===== Data section
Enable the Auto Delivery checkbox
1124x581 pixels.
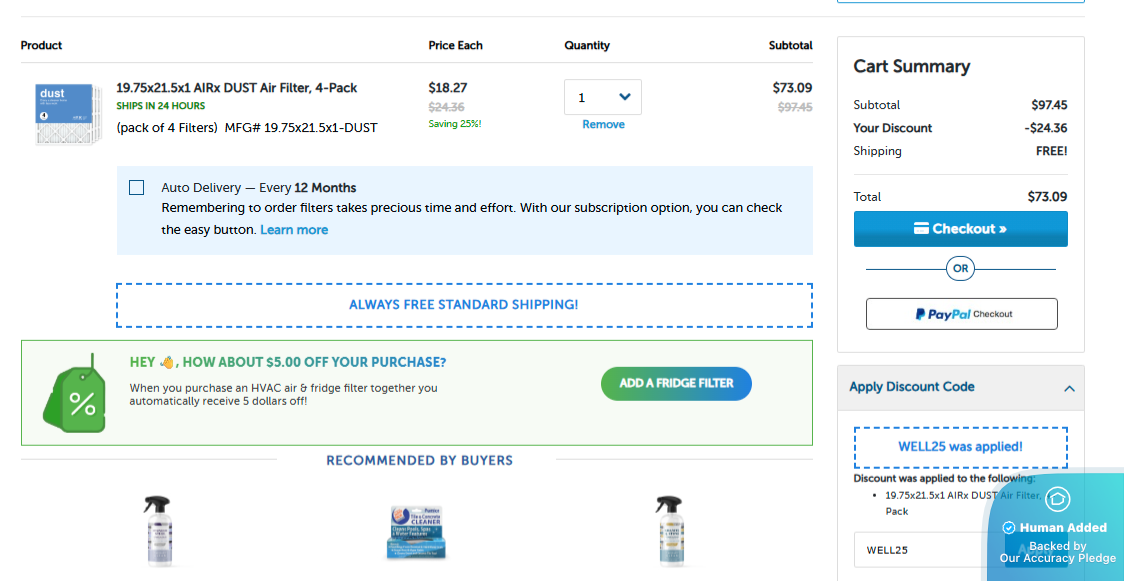tap(137, 188)
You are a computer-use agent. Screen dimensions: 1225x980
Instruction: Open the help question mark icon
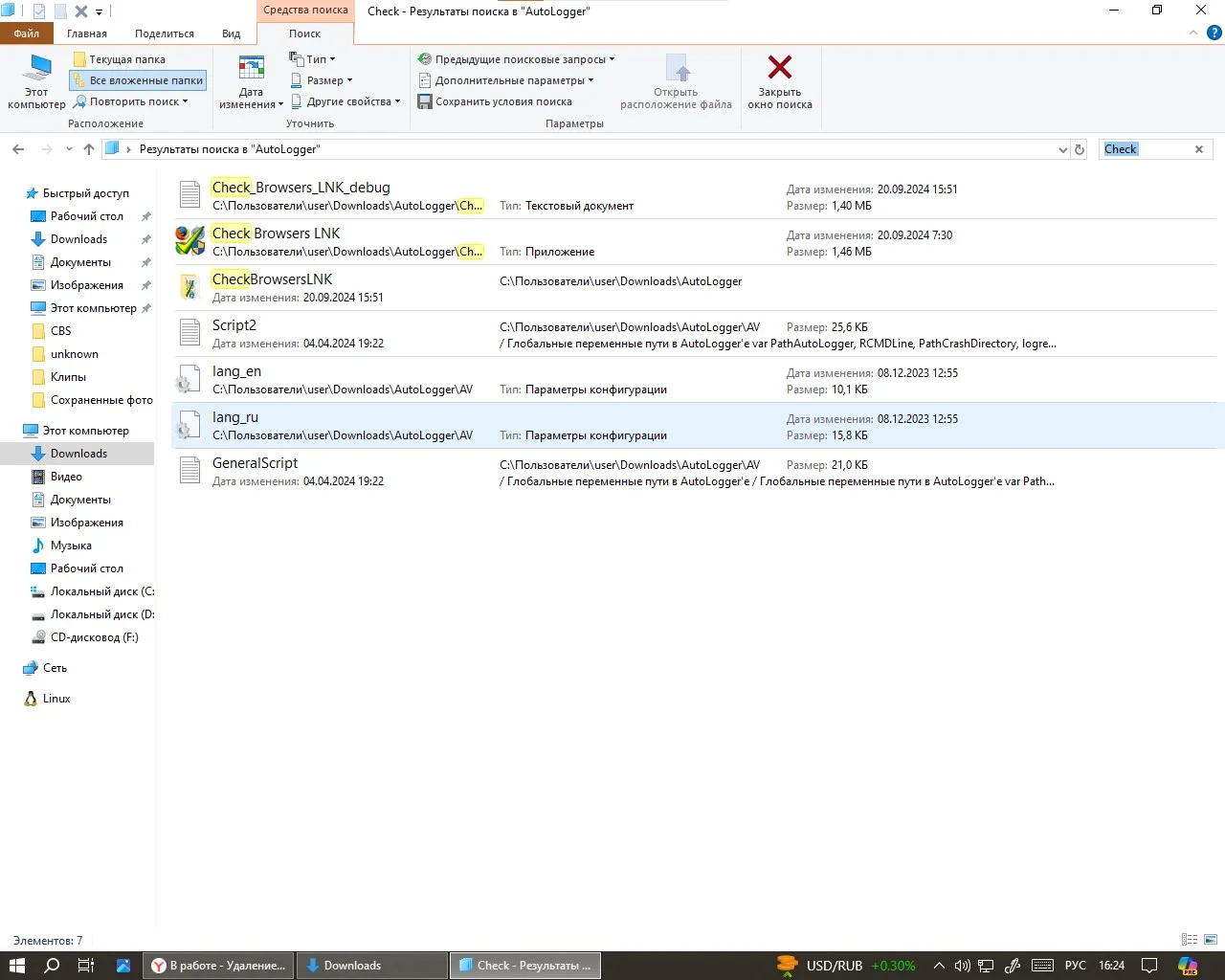[1214, 33]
==========
Copy the lines starting at the line that contains "1124x581 pixels." and running to the final line of the entries, inclusive; omit all pictures.

The answer ::
1124x581 pixels.
tap(137, 188)
You are a computer-use agent. Screen dimensions: 1225x980
Instruction: Open the help question mark icon
[1214, 33]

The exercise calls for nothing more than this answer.